Raise your hand if you have ever texted while driving, the people around you are probably wondering why your hand is raised but odds are it is. Now raise your hand if you have ever looked away from the road to find the perfect song or playlist, or even just made a phone call. That should be just about everyone. Even though some of these actions are not illegal, they are all cases of distracted driving, and can be fatal.
In the most recent National Highway Traffic Safety Administration report it showed that around 3,500 people were fatally injured and another 391,000 injured in car crashes that resulted from distracted drivers. Those are high numbers, and if you are anything like me, they probably make you stop and think for a little.
Everyone is told not to text and drive, it is not as if the concept of being distracted while driving is new. Yet I have been in the car with people of all different ages, all distracted by their phone. I do not mean to just call people out either, I am definitely guilty of it. Sending a quick text or snapchat, seems harmless enough but for over 9 people for day its the difference between life and death.

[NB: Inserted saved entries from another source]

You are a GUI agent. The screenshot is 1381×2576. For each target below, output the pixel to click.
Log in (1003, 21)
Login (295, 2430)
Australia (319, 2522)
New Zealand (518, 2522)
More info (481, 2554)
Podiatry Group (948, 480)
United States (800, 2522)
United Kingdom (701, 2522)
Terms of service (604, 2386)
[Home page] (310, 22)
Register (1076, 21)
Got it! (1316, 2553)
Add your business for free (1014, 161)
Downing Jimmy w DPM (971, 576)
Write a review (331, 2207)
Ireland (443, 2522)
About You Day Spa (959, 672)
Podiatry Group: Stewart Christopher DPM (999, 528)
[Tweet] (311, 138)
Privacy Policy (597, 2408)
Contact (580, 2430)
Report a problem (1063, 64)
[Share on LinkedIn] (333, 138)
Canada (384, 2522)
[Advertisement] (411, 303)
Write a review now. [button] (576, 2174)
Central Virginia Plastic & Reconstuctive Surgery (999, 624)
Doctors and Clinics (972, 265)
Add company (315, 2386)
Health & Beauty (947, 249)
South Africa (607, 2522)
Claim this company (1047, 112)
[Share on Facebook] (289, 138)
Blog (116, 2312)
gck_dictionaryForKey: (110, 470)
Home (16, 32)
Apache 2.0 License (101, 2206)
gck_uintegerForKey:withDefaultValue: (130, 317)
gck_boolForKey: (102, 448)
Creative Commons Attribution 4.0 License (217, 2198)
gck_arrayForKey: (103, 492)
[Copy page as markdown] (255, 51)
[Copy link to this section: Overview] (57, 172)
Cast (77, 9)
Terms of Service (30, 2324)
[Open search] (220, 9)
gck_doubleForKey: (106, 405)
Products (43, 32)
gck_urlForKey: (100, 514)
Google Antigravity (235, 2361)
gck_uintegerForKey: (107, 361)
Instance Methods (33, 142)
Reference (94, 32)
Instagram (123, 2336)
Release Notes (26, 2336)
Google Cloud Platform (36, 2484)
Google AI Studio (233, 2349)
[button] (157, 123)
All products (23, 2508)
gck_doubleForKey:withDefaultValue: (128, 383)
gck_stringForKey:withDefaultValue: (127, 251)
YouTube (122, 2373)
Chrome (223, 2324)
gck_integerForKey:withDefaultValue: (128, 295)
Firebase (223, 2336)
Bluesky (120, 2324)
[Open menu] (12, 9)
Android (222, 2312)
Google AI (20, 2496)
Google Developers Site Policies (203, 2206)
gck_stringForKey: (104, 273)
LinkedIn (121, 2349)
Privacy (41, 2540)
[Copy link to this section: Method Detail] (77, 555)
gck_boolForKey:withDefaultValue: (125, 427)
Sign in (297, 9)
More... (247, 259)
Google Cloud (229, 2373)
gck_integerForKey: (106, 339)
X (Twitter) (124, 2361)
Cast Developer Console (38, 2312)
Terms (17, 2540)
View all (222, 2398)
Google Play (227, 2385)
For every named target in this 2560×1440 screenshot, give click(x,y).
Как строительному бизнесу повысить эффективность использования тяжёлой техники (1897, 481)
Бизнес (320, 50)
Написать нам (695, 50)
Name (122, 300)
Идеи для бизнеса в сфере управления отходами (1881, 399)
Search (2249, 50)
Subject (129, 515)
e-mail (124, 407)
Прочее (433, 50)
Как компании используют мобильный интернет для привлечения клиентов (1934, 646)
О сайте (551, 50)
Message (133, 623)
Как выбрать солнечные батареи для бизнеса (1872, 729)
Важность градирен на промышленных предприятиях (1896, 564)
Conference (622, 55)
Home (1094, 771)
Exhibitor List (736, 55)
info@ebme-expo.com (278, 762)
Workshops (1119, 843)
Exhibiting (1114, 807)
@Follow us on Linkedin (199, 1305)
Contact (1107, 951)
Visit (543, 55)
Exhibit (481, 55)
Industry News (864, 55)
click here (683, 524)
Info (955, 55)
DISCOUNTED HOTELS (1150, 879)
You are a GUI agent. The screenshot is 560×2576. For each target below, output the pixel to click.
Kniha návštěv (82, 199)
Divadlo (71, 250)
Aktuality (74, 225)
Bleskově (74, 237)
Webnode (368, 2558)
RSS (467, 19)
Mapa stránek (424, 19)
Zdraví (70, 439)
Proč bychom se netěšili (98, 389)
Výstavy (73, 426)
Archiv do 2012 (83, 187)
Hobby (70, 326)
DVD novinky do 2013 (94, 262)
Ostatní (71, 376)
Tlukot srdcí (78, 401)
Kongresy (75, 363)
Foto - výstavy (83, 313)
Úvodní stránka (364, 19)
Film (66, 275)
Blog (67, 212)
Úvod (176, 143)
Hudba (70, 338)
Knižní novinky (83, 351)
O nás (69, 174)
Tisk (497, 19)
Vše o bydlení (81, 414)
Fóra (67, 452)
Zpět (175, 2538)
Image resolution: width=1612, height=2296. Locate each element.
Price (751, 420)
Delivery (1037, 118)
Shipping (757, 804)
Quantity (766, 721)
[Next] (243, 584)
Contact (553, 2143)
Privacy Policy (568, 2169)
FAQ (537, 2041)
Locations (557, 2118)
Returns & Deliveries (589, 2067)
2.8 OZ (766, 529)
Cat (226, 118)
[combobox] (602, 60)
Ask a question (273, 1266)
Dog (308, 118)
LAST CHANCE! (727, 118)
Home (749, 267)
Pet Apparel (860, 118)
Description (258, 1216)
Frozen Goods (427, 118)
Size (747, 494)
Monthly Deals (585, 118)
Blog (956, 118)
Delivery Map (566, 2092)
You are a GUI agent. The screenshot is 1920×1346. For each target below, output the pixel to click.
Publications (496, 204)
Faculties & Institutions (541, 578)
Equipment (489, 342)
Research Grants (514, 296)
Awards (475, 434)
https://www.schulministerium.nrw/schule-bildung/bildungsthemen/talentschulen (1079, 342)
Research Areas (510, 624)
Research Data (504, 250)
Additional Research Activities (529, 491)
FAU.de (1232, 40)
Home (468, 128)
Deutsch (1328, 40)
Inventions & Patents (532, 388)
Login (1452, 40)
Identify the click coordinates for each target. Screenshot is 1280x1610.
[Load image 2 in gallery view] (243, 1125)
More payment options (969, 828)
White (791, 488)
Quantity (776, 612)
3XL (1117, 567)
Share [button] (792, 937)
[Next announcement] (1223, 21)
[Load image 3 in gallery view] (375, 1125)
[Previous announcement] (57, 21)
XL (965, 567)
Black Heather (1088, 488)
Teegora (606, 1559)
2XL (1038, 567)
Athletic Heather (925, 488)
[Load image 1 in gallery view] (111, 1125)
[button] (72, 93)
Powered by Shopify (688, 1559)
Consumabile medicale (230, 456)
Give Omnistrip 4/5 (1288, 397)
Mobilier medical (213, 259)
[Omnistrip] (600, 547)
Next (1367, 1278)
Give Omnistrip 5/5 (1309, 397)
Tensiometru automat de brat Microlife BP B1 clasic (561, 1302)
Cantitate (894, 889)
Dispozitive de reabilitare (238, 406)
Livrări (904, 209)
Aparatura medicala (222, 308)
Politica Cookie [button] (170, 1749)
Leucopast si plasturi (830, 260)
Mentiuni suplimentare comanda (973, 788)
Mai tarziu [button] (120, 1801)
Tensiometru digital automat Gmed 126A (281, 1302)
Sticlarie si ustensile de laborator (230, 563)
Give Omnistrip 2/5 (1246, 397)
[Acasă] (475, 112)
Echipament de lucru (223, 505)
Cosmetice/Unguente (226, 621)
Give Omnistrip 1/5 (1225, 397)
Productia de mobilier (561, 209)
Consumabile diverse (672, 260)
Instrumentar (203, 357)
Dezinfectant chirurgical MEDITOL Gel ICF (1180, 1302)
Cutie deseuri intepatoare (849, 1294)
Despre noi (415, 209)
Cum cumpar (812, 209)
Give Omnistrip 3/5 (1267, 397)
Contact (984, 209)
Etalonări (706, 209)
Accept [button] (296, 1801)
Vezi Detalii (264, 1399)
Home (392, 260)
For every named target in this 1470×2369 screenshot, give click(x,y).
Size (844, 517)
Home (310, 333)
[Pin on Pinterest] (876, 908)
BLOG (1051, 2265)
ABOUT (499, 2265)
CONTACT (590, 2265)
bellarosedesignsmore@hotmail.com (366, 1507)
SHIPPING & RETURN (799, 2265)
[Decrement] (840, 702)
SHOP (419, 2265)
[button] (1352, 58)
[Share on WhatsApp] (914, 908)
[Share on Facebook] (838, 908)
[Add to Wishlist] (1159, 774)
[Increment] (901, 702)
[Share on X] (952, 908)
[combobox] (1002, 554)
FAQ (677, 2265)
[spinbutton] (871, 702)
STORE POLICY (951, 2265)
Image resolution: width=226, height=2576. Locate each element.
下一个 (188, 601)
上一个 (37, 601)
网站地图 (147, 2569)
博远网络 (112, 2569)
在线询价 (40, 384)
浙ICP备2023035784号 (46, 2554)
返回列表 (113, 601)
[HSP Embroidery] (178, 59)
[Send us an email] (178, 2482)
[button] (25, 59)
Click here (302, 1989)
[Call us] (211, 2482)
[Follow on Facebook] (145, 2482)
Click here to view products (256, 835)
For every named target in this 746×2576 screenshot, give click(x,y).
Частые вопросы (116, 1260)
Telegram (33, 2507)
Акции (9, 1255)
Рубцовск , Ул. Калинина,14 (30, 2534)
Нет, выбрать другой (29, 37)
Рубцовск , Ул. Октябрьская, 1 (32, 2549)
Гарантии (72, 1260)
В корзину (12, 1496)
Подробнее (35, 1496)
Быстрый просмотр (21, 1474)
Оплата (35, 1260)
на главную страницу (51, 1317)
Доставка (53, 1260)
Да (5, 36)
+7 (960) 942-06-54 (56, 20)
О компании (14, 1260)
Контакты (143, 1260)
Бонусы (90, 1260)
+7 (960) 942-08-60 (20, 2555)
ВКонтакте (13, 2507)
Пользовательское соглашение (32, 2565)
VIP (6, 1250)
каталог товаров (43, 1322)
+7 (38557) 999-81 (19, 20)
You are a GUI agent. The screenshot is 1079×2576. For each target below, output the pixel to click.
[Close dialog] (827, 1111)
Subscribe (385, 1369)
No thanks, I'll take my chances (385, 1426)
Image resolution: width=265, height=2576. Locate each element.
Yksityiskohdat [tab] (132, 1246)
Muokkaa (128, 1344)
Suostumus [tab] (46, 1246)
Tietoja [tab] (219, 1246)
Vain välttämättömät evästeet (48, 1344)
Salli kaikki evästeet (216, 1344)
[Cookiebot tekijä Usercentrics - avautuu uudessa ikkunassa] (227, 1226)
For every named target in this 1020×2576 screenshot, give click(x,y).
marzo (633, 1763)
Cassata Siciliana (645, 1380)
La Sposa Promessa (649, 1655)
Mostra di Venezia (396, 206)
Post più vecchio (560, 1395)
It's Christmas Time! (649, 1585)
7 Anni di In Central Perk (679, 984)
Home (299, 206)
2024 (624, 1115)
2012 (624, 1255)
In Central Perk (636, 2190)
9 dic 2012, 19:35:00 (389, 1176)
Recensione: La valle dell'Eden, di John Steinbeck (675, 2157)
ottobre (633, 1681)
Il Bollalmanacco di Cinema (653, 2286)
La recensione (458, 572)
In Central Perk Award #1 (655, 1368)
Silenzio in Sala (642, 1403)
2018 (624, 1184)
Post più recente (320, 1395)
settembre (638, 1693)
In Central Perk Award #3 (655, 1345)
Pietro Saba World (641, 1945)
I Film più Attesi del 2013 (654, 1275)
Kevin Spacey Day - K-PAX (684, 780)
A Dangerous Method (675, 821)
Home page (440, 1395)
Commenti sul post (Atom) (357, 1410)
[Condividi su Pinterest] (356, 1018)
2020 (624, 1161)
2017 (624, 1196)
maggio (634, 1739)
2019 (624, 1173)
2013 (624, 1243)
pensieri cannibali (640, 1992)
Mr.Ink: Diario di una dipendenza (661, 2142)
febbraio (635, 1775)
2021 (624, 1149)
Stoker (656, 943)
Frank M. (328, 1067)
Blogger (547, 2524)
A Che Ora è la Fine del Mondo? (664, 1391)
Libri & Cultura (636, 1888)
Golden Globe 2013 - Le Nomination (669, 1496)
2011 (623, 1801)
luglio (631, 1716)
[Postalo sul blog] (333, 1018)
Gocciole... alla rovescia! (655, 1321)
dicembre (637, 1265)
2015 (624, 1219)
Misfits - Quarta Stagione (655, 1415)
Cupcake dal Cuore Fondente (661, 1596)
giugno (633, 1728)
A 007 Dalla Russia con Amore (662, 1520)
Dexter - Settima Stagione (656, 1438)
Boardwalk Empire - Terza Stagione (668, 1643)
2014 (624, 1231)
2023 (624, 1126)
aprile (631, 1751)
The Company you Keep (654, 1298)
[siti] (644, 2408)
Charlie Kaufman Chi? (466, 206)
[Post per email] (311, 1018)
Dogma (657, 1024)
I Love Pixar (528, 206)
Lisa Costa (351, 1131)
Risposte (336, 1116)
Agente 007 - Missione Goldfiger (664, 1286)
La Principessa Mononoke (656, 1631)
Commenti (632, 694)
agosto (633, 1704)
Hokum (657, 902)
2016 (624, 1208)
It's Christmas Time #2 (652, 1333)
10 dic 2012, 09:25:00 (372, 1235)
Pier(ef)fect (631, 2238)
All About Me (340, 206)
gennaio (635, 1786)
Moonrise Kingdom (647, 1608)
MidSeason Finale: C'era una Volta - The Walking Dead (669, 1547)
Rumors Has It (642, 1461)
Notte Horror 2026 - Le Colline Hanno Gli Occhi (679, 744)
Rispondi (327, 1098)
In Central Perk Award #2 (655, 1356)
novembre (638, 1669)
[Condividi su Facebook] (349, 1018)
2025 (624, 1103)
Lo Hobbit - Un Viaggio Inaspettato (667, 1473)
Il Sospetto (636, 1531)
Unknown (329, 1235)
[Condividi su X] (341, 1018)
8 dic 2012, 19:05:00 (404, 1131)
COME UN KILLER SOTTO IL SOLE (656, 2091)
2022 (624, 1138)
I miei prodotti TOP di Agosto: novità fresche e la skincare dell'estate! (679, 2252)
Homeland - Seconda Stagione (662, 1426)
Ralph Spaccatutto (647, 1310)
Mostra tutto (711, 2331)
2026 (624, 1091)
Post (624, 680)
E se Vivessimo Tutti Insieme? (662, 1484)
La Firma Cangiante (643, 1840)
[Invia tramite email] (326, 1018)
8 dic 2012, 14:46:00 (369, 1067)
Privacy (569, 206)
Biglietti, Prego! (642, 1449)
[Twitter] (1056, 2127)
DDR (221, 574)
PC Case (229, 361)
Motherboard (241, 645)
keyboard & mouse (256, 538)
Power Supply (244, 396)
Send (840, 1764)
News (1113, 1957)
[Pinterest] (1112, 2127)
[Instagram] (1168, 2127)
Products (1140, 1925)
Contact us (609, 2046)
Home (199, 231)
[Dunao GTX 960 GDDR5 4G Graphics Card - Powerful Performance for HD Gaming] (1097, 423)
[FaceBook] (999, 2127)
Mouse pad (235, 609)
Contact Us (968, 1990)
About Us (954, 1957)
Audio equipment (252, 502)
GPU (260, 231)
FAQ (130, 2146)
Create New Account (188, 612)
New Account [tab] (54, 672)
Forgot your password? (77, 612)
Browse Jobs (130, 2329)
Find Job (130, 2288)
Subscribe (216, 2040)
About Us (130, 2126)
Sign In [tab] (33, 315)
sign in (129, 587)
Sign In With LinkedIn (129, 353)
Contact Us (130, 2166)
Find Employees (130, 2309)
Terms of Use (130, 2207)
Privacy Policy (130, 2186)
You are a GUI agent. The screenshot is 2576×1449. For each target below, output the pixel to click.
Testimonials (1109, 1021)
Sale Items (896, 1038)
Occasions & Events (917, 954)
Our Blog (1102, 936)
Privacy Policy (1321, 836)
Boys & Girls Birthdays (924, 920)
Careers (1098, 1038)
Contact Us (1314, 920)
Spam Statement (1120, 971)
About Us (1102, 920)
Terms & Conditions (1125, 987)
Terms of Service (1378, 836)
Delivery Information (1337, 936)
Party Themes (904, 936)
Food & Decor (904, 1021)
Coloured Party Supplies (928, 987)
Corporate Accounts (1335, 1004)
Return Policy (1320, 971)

My first experience with the subject came when I was about 12. It was the holidays and my older brother was home from college. Being ten years my senior meant he was able to go out and enjoy the bars not too far from my house with one of his high school buddies, a normal thing to do for anyone. He had decided to be responsible and walk that night because he knew he would be drinking and it was only about a mile. As he was crossing the road, only a few hundred yards from my house a distracted driver hit him. I’m lucky to say that he was only injured but it could have been worse. The police report noted that my brother had the cross signal when the driver, who was distracted by their phone and did not expect pedestrians late at night ran the light. According to AAA, even after you put the phone down you are distracted for up to the next 30 seconds. That might not seem like a long time, but at 45 mph that would be almost 2000 feet of distracted driving.
The summer after I graduated high school the topic came up again in a big way. Although I was not fortunate enough to know Merritt Levitan personally, I had plenty of friends who did. She was enjoying her summer riding a bike with friends when she was hit and killed by a distracted driver. After her death, friends formed Merritt’s Way, a non-profit dedicated to spreading awareness about texting and driving, and the real dangers that it poses. You may have seen some of their campaigns, Text Less Live More, reminding people that its worth taking a break to be aware of your surroundings, behind the wheel or not. Although talking about it is a great step to help prevent texting and driving, it cannot be the only one, and with autopilot where it is today we still need to be very aware when we are behind the wheel.
Enter JoyRyde, an app designed by a Middlebury student after his sister was in an accident related to texting and driving. The idea behind the app is relatively simple, reward people for putting their phone down, and leaving it there. The app uses gps technology to track the miles you have driven, similar to most map apps. In addition, the app monitors your phone to make sure you are not doing anything else on it, from sending texts to selecting a song. Although it does not physically lock you out of the rest of your phone, the idea that you will be rewarded for not touching it is often enough to prevent people from using it.
JoyRyde currently has around 3,000 users, the numbers are growing as this is the first year it has fully been launched, who have collectively driven around 400,000 miles on the app. Although this is far from ending the problem, it is absolutely a step in the right direction. The apps creator Terry Goguen expressed his desire to create the app because he often drove his younger siblings to practices and school, and realized how easy it was to start looking at your phone. He wanted a solution which would appeal to drivers with positive reinforcement, like a game, to keep their phones down. Currently JoyRyde has rewards from partners like Uber, Cumberland Farms, and Give’r, among others. The rewards can range from dollar discounts to free apparel. The idea being that with more users, the potential rewards will keep increasing.
I realize that this is a sort of somber topic, and I do not want to come across as condescending to people who text and drive, again I’m guilty, what I do want is to increase the conversation surrounding the topic so that we can collectively work towards ending distracted driving.